Along with Michael Caine, Christian Bale is returning to work with Nolan after his beefed up and very scary interpretation of The Dark Knight. He plays Alfred Borden, a working class cockney with rare magical talent, the film opens with him on trial for the murder of his arch rival, magician Rupert Angier (Jackman) from this point Nolan cuts between the happenings of the trial and its aftermath, and the beginnings and evolutions of their bitter rivalry as their jealousy and hate for each other becomes darker and more obsessive as they attempt to sabotage each other’s magic acts.

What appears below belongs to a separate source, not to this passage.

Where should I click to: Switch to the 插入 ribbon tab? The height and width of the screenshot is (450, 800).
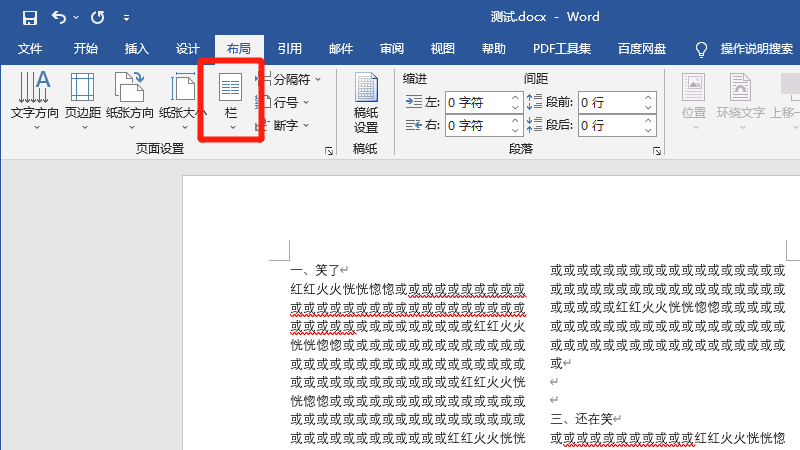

The film feels like an epic. It stretches over a long period and is lavishly designed and beautifully photographed in an almost bleak and industrial style, and with a modest budget of forty million dollars it is most certainly a cinematic achievement to marvel at. One of Nolan’s main achievements is in the cutting of the film it has a quite gradual pace built up by our ever developing understanding of the plot through Nolan’s disjointed story telling technique, some feel this style is an excuse for a poor plot but The Prestige hooks you and relentlessly pulls you in to the story’s murky tumult.
The uncovering of future star Piper Perabo should come about in her very impressive turn as Julia Angier and a slightly confusing (I can’t tell where the hell in Europe you are supposed to be from) cameo from David Bowie as the wacky eccentric Nikolas Tesla, the insane Doc. responsible for the creation of the movie’s key tricks. To attempt a poster-slogan endorsement The Prestige is: Solid filmmaking, as entertaining and thought provoking as any other movie of the year and is on par with Memento as Nolan’s best work to date.